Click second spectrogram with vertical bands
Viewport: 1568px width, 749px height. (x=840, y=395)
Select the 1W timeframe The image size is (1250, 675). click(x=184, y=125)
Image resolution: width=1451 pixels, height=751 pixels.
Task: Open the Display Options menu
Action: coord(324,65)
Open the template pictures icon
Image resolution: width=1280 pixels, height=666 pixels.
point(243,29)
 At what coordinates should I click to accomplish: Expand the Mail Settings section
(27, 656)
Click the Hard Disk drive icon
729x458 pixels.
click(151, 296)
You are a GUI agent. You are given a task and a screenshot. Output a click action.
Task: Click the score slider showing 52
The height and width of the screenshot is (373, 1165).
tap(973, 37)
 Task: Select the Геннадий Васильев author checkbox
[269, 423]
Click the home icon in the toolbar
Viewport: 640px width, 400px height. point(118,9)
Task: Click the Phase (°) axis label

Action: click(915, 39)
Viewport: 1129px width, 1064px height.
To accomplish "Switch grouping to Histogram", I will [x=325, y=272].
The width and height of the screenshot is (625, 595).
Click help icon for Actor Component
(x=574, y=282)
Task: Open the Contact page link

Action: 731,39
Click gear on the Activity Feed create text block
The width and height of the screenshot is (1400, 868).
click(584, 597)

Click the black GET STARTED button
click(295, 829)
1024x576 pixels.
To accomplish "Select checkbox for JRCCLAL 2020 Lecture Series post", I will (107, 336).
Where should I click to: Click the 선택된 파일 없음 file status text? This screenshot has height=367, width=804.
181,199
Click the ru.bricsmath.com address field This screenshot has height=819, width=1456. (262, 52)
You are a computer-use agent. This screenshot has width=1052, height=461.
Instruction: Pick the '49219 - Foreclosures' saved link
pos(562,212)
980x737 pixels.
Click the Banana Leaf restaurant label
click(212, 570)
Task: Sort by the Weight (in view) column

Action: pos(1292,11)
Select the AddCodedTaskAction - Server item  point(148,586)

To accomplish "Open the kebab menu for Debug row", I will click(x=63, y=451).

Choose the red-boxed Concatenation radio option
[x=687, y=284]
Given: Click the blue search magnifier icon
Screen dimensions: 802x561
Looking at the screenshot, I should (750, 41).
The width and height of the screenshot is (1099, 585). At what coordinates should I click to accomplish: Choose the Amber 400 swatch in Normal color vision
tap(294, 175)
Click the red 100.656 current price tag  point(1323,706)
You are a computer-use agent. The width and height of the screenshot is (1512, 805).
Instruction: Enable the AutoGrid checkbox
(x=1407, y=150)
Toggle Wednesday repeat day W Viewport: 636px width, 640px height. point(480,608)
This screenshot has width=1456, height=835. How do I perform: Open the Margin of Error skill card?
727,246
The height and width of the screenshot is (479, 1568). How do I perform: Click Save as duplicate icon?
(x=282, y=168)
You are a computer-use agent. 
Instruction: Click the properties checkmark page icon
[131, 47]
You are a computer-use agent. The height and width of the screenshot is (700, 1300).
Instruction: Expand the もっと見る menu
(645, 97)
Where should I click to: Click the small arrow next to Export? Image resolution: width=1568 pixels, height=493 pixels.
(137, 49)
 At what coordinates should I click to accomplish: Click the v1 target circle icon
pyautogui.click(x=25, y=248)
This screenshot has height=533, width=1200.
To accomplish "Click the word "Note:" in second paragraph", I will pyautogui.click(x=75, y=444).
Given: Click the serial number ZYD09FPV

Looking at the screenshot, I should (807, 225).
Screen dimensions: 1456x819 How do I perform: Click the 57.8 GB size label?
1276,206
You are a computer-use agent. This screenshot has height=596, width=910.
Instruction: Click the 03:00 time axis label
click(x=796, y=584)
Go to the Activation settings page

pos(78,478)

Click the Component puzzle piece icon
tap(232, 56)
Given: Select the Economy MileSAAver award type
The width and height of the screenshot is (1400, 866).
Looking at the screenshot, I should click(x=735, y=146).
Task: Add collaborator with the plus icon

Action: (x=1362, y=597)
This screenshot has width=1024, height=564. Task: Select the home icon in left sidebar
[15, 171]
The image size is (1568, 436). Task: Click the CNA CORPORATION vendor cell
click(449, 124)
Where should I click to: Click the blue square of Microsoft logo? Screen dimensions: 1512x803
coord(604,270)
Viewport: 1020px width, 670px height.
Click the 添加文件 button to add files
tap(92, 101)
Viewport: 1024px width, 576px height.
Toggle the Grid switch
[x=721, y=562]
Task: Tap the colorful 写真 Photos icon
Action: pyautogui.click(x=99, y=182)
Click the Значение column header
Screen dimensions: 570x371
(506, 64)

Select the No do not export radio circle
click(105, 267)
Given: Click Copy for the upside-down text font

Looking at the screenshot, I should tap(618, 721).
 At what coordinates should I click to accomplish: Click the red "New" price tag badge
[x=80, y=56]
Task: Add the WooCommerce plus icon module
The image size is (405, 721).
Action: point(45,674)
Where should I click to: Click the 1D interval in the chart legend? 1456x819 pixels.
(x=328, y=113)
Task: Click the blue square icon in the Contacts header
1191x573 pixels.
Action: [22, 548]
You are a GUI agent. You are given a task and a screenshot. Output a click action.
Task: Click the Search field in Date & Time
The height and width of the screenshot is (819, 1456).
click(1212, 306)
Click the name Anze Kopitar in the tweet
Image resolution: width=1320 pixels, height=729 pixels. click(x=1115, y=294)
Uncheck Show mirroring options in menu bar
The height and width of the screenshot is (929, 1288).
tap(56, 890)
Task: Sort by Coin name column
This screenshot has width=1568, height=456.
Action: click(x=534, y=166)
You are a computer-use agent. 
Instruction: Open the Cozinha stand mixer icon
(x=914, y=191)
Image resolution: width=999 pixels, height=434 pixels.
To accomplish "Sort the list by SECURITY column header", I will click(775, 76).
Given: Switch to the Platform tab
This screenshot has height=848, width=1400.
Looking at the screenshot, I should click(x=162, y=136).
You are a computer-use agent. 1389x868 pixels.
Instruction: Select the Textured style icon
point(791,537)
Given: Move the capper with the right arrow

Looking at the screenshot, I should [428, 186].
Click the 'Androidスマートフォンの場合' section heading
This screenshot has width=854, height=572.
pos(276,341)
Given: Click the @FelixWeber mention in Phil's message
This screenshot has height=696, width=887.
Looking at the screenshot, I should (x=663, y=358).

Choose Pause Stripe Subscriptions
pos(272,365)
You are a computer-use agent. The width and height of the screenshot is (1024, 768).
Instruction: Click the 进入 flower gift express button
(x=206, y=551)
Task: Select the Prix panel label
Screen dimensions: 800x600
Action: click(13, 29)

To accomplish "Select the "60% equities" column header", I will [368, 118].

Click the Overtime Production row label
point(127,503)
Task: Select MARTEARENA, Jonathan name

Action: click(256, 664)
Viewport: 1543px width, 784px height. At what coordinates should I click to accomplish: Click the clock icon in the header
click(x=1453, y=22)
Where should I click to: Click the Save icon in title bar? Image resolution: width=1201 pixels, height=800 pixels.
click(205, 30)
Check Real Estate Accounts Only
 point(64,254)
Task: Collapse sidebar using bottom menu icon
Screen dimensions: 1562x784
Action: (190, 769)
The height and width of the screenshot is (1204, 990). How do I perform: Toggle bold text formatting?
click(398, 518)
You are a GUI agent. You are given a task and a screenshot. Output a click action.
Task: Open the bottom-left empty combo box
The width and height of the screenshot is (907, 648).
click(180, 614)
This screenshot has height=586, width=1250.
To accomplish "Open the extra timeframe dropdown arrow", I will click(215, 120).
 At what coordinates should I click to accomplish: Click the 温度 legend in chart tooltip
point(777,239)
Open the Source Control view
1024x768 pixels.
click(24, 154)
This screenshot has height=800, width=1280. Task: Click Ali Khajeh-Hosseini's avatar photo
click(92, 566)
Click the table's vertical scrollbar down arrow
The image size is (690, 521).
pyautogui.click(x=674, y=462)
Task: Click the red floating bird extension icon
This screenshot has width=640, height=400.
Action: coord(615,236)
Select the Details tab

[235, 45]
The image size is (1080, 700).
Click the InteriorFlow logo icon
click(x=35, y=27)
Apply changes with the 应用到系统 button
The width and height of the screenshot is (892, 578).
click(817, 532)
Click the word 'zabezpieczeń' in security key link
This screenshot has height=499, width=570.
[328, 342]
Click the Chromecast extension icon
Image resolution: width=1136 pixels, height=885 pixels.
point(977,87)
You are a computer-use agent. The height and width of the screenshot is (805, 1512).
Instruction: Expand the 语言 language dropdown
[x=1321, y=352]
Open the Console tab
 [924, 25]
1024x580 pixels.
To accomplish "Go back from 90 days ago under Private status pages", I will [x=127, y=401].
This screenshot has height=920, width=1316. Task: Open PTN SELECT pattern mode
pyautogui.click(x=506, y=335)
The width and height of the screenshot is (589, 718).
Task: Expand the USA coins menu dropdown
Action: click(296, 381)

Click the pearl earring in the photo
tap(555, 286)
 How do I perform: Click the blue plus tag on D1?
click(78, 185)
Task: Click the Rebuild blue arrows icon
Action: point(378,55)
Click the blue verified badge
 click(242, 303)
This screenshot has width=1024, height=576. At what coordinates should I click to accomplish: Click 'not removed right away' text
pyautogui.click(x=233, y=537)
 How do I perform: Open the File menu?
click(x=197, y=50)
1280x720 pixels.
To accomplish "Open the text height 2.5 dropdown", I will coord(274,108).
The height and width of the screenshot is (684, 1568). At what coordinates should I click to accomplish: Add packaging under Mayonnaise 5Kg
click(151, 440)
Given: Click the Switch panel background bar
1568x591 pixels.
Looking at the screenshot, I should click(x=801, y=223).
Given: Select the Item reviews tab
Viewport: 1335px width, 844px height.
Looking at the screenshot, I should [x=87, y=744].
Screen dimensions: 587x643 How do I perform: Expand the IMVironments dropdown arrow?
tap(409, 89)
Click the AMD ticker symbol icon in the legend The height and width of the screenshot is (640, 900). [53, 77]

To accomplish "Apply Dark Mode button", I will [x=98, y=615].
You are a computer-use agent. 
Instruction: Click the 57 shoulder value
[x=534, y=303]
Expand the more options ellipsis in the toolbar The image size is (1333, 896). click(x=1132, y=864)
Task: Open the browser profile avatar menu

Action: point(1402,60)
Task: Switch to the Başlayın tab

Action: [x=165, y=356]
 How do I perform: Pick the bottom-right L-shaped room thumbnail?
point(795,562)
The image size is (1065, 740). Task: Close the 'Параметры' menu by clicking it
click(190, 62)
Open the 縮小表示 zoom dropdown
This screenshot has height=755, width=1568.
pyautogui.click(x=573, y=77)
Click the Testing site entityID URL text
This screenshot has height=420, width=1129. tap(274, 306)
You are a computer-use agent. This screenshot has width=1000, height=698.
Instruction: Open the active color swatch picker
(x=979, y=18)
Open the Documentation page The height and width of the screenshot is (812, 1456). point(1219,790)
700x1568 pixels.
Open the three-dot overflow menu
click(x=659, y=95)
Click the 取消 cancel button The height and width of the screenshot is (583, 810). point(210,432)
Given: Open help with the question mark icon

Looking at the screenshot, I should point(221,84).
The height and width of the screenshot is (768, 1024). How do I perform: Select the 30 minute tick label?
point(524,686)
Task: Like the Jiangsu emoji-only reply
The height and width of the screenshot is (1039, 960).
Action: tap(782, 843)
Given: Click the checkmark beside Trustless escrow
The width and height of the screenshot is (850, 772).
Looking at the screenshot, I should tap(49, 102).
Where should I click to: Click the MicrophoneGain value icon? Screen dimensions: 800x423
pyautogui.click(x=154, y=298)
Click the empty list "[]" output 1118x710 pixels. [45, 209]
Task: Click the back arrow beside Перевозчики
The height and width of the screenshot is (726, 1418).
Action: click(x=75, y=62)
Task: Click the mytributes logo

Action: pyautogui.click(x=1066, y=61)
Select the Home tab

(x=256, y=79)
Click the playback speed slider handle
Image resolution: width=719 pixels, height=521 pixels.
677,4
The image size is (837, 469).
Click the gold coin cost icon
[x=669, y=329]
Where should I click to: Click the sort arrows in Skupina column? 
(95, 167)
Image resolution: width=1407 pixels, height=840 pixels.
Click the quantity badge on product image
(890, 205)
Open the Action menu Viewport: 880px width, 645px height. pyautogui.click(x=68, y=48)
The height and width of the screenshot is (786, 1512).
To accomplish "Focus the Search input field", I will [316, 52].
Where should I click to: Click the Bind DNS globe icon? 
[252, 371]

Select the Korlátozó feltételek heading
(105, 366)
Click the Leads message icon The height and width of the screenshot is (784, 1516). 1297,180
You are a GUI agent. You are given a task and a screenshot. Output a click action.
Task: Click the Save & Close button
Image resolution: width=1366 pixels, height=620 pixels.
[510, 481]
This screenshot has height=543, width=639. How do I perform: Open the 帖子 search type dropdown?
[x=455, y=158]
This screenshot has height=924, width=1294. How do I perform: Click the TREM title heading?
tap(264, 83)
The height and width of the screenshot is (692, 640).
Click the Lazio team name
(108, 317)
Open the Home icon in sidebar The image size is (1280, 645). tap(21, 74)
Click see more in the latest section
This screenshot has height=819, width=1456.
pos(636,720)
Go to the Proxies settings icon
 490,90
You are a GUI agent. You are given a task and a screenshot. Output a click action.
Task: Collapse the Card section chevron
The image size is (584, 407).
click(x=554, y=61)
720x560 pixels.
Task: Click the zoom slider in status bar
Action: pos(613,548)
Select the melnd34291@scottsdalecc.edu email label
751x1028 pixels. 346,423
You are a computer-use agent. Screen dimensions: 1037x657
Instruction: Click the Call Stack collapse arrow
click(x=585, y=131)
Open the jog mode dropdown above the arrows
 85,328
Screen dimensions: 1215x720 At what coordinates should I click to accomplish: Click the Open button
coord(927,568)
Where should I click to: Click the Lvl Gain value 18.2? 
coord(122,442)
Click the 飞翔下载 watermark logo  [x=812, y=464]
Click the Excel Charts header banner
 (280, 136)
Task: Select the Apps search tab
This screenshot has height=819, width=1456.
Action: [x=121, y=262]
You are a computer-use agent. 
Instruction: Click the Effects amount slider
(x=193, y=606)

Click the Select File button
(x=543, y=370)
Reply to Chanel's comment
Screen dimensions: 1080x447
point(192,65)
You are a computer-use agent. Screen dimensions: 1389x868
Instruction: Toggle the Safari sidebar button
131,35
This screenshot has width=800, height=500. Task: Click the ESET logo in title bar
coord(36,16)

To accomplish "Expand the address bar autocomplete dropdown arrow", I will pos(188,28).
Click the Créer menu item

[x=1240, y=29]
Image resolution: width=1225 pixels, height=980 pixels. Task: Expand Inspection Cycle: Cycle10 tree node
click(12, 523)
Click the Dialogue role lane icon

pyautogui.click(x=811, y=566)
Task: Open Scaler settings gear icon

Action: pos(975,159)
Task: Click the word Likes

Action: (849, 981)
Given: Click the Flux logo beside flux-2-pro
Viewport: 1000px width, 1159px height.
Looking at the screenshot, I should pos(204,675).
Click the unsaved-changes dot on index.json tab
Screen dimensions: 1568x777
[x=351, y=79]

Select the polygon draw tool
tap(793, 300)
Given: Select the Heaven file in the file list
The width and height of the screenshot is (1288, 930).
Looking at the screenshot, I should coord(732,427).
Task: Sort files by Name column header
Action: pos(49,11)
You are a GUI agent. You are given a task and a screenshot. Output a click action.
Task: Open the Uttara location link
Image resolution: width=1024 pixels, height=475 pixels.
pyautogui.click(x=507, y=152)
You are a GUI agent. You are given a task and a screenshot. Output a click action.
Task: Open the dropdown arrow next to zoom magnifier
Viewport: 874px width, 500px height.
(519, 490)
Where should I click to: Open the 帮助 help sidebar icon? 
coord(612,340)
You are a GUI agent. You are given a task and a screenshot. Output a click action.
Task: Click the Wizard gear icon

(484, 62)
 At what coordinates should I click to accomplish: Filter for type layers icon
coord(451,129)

■ EXERCISE PROMPT
Count the lines in the listing above that contain the word "plus". Reply with the number only.

■ REPLY TO THE TASK
3